━━ Recorded information
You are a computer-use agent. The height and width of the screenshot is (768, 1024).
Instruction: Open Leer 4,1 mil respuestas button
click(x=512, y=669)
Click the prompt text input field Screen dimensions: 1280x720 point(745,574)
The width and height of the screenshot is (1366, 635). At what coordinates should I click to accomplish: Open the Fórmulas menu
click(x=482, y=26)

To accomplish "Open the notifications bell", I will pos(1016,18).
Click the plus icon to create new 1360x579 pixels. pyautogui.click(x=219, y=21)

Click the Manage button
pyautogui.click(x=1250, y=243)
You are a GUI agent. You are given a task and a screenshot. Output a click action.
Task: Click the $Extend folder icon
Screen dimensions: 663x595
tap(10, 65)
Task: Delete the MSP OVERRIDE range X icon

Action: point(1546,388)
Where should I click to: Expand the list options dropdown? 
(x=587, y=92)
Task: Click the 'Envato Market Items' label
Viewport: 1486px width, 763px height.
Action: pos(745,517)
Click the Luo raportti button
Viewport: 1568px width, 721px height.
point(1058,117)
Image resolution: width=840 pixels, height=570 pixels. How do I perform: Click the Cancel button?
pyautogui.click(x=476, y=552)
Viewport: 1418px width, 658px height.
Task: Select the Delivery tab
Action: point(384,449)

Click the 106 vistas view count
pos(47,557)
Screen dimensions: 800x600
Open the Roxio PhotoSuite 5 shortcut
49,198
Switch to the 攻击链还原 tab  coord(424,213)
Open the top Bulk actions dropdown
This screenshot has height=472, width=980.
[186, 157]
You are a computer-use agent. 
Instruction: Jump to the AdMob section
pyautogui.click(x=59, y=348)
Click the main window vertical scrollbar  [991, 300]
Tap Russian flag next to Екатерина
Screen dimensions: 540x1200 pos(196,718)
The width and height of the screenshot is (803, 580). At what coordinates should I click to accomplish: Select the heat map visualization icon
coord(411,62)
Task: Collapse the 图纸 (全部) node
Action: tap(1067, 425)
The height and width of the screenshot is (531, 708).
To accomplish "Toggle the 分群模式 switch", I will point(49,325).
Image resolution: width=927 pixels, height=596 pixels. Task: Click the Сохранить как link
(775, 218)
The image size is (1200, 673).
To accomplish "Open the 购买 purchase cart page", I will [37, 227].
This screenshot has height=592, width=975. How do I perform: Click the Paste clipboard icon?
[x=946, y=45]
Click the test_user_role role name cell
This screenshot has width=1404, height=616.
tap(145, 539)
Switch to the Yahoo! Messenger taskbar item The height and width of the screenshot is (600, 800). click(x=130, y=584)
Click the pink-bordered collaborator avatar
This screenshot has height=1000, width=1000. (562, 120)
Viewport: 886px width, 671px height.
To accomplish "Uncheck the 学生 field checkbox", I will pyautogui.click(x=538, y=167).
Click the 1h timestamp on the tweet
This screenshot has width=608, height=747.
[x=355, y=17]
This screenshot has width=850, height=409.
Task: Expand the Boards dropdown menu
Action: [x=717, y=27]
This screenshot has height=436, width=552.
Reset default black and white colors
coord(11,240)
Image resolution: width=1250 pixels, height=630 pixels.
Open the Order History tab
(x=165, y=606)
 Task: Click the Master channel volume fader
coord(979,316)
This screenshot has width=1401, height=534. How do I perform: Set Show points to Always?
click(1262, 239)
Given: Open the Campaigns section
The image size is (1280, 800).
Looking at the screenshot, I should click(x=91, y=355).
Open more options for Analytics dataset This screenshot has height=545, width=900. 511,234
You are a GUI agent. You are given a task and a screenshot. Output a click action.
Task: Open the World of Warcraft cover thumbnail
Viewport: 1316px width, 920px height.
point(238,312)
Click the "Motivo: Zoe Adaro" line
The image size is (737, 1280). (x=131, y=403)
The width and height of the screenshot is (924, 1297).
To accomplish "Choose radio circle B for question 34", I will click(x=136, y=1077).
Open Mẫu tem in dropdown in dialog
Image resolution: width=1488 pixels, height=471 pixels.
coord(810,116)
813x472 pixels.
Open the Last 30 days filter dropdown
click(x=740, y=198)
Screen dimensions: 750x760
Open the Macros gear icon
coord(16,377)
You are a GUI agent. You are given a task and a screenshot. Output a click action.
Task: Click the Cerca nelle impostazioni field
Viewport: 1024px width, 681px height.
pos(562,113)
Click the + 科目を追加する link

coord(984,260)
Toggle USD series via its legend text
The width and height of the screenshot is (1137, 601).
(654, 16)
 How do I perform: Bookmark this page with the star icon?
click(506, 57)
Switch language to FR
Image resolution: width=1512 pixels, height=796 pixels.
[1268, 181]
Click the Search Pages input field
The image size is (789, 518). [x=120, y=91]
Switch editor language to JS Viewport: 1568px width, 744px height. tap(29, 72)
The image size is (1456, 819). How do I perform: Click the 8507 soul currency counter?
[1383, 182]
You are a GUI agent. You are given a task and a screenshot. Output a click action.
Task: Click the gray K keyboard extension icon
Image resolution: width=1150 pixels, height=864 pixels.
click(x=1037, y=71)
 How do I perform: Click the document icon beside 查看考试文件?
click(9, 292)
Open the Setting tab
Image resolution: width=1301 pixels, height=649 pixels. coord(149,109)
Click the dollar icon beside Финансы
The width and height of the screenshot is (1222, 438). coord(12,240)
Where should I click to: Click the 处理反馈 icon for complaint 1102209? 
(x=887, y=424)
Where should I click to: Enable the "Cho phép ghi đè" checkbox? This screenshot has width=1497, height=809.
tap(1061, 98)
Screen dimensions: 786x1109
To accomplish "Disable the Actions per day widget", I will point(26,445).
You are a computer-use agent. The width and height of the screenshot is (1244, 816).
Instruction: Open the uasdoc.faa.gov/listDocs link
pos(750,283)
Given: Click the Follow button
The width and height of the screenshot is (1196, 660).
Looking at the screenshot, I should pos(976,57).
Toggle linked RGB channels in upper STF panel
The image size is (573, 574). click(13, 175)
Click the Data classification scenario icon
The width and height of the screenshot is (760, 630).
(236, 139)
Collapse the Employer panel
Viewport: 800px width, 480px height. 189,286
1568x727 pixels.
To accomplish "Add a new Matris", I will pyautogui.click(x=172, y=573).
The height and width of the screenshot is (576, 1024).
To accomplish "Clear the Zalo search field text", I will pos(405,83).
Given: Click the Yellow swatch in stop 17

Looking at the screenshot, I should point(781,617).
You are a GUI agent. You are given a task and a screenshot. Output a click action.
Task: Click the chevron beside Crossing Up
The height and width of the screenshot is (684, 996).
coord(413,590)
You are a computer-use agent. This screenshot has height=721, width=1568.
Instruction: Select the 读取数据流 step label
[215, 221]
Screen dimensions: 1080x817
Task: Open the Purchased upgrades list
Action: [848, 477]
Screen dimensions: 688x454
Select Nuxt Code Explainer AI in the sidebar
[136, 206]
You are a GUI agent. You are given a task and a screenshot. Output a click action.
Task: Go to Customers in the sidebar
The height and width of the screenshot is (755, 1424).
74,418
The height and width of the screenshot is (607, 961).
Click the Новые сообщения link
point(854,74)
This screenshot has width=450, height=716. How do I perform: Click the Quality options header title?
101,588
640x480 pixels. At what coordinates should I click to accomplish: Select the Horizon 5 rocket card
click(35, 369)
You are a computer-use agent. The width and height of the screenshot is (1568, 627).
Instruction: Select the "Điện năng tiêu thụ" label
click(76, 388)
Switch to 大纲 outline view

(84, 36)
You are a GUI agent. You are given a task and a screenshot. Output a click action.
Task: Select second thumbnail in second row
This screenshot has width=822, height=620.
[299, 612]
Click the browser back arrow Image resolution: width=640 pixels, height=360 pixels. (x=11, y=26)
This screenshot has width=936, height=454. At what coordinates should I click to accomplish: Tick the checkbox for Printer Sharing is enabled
━━━━
Aim of the exercise: An exact copy of every record above is required.

Result below:
You are a computer-use agent. The height and width of the screenshot is (768, 1024).
Instruction: Open Leer 4,1 mil respuestas button
click(x=512, y=669)
Click the prompt text input field Screen dimensions: 1280x720 point(745,574)
The width and height of the screenshot is (1366, 635). At what coordinates should I click to accomplish: Open the Fórmulas menu
click(x=482, y=26)

To accomplish "Open the notifications bell", I will pos(1016,18).
Click the plus icon to create new 1360x579 pixels. pyautogui.click(x=219, y=21)

Click the Manage button
pyautogui.click(x=1250, y=243)
You are a GUI agent. You are given a task and a screenshot. Output a click action.
Task: Click the $Extend folder icon
Screen dimensions: 663x595
tap(10, 65)
Task: Delete the MSP OVERRIDE range X icon

Action: point(1546,388)
Where should I click to: Expand the list options dropdown? 
(x=587, y=92)
Task: Click the 'Envato Market Items' label
Viewport: 1486px width, 763px height.
Action: pos(745,517)
Click the Luo raportti button
Viewport: 1568px width, 721px height.
point(1058,117)
Image resolution: width=840 pixels, height=570 pixels. How do I perform: Click the Cancel button?
pyautogui.click(x=476, y=552)
Viewport: 1418px width, 658px height.
Task: Select the Delivery tab
Action: point(384,449)

Click the 106 vistas view count
pos(47,557)
Screen dimensions: 800x600
Open the Roxio PhotoSuite 5 shortcut
49,198
Switch to the 攻击链还原 tab  coord(424,213)
Open the top Bulk actions dropdown
This screenshot has height=472, width=980.
[186, 157]
You are a computer-use agent. 
Instruction: Jump to the AdMob section
pyautogui.click(x=59, y=348)
Click the main window vertical scrollbar  [991, 300]
Tap Russian flag next to Екатерина
Screen dimensions: 540x1200 pos(196,718)
The width and height of the screenshot is (803, 580). At what coordinates should I click to accomplish: Select the heat map visualization icon
coord(411,62)
Task: Collapse the 图纸 (全部) node
Action: tap(1067, 425)
The height and width of the screenshot is (531, 708).
To accomplish "Toggle the 分群模式 switch", I will point(49,325).
Image resolution: width=927 pixels, height=596 pixels. Task: Click the Сохранить как link
(775, 218)
The image size is (1200, 673).
To accomplish "Open the 购买 purchase cart page", I will [37, 227].
This screenshot has height=592, width=975. How do I perform: Click the Paste clipboard icon?
[x=946, y=45]
Click the test_user_role role name cell
This screenshot has width=1404, height=616.
tap(145, 539)
Switch to the Yahoo! Messenger taskbar item The height and width of the screenshot is (600, 800). click(x=130, y=584)
Click the pink-bordered collaborator avatar
This screenshot has height=1000, width=1000. (562, 120)
Viewport: 886px width, 671px height.
To accomplish "Uncheck the 学生 field checkbox", I will pyautogui.click(x=538, y=167).
Click the 1h timestamp on the tweet
This screenshot has width=608, height=747.
[x=355, y=17]
This screenshot has width=850, height=409.
Task: Expand the Boards dropdown menu
Action: [x=717, y=27]
This screenshot has height=436, width=552.
Reset default black and white colors
coord(11,240)
Image resolution: width=1250 pixels, height=630 pixels.
Open the Order History tab
(x=165, y=606)
 Task: Click the Master channel volume fader
coord(979,316)
This screenshot has width=1401, height=534. How do I perform: Set Show points to Always?
click(1262, 239)
Given: Open the Campaigns section
The image size is (1280, 800).
Looking at the screenshot, I should click(x=91, y=355).
Open more options for Analytics dataset This screenshot has height=545, width=900. 511,234
You are a GUI agent. You are given a task and a screenshot. Output a click action.
Task: Open the World of Warcraft cover thumbnail
Viewport: 1316px width, 920px height.
point(238,312)
Click the "Motivo: Zoe Adaro" line
The image size is (737, 1280). (x=131, y=403)
The width and height of the screenshot is (924, 1297).
To accomplish "Choose radio circle B for question 34", I will click(x=136, y=1077).
Open Mẫu tem in dropdown in dialog
Image resolution: width=1488 pixels, height=471 pixels.
coord(810,116)
813x472 pixels.
Open the Last 30 days filter dropdown
click(x=740, y=198)
Screen dimensions: 750x760
Open the Macros gear icon
coord(16,377)
You are a GUI agent. You are given a task and a screenshot. Output a click action.
Task: Click the Cerca nelle impostazioni field
Viewport: 1024px width, 681px height.
pos(562,113)
Click the + 科目を追加する link

coord(984,260)
Toggle USD series via its legend text
The width and height of the screenshot is (1137, 601).
(654, 16)
 How do I perform: Bookmark this page with the star icon?
click(506, 57)
Switch language to FR
Image resolution: width=1512 pixels, height=796 pixels.
[1268, 181]
Click the Search Pages input field
The image size is (789, 518). [x=120, y=91]
Switch editor language to JS Viewport: 1568px width, 744px height. tap(29, 72)
The image size is (1456, 819). How do I perform: Click the 8507 soul currency counter?
[1383, 182]
You are a GUI agent. You are given a task and a screenshot. Output a click action.
Task: Click the gray K keyboard extension icon
Image resolution: width=1150 pixels, height=864 pixels.
click(x=1037, y=71)
 How do I perform: Click the document icon beside 查看考试文件?
click(9, 292)
Open the Setting tab
Image resolution: width=1301 pixels, height=649 pixels. coord(149,109)
Click the dollar icon beside Финансы
The width and height of the screenshot is (1222, 438). coord(12,240)
Where should I click to: Click the 处理反馈 icon for complaint 1102209? 
(x=887, y=424)
Where should I click to: Enable the "Cho phép ghi đè" checkbox? This screenshot has width=1497, height=809.
tap(1061, 98)
Screen dimensions: 786x1109
To accomplish "Disable the Actions per day widget", I will point(26,445).
You are a computer-use agent. The width and height of the screenshot is (1244, 816).
Instruction: Open the uasdoc.faa.gov/listDocs link
pos(750,283)
Given: Click the Follow button
The width and height of the screenshot is (1196, 660).
Looking at the screenshot, I should pos(976,57).
Toggle linked RGB channels in upper STF panel
The image size is (573, 574). click(13, 175)
Click the Data classification scenario icon
The width and height of the screenshot is (760, 630).
(236, 139)
Collapse the Employer panel
Viewport: 800px width, 480px height. 189,286
1568x727 pixels.
To accomplish "Add a new Matris", I will pyautogui.click(x=172, y=573).
The height and width of the screenshot is (576, 1024).
To accomplish "Clear the Zalo search field text", I will pos(405,83).
Given: Click the Yellow swatch in stop 17

Looking at the screenshot, I should point(781,617).
You are a GUI agent. You are given a task and a screenshot. Output a click action.
Task: Click the chevron beside Crossing Up
The height and width of the screenshot is (684, 996).
coord(413,590)
You are a computer-use agent. This screenshot has height=721, width=1568.
Instruction: Select the 读取数据流 step label
[215, 221]
Screen dimensions: 1080x817
Task: Open the Purchased upgrades list
Action: [848, 477]
Screen dimensions: 688x454
Select Nuxt Code Explainer AI in the sidebar
[136, 206]
You are a GUI agent. You are given a task and a screenshot. Output a click action.
Task: Go to Customers in the sidebar
The height and width of the screenshot is (755, 1424).
74,418
The height and width of the screenshot is (607, 961).
Click the Новые сообщения link
point(854,74)
This screenshot has width=450, height=716. How do I perform: Click the Quality options header title?
101,588
640x480 pixels. At what coordinates should I click to accomplish: Select the Horizon 5 rocket card
click(35, 369)
You are a computer-use agent. The width and height of the screenshot is (1568, 627).
Instruction: Select the "Điện năng tiêu thụ" label
click(76, 388)
Switch to 大纲 outline view

(84, 36)
You are a GUI agent. You are given a task and a screenshot. Output a click action.
Task: Select second thumbnail in second row
This screenshot has width=822, height=620.
[299, 612]
Click the browser back arrow Image resolution: width=640 pixels, height=360 pixels. (x=11, y=26)
This screenshot has width=936, height=454. At what coordinates should I click to accomplish: Tick the checkbox for Printer Sharing is enabled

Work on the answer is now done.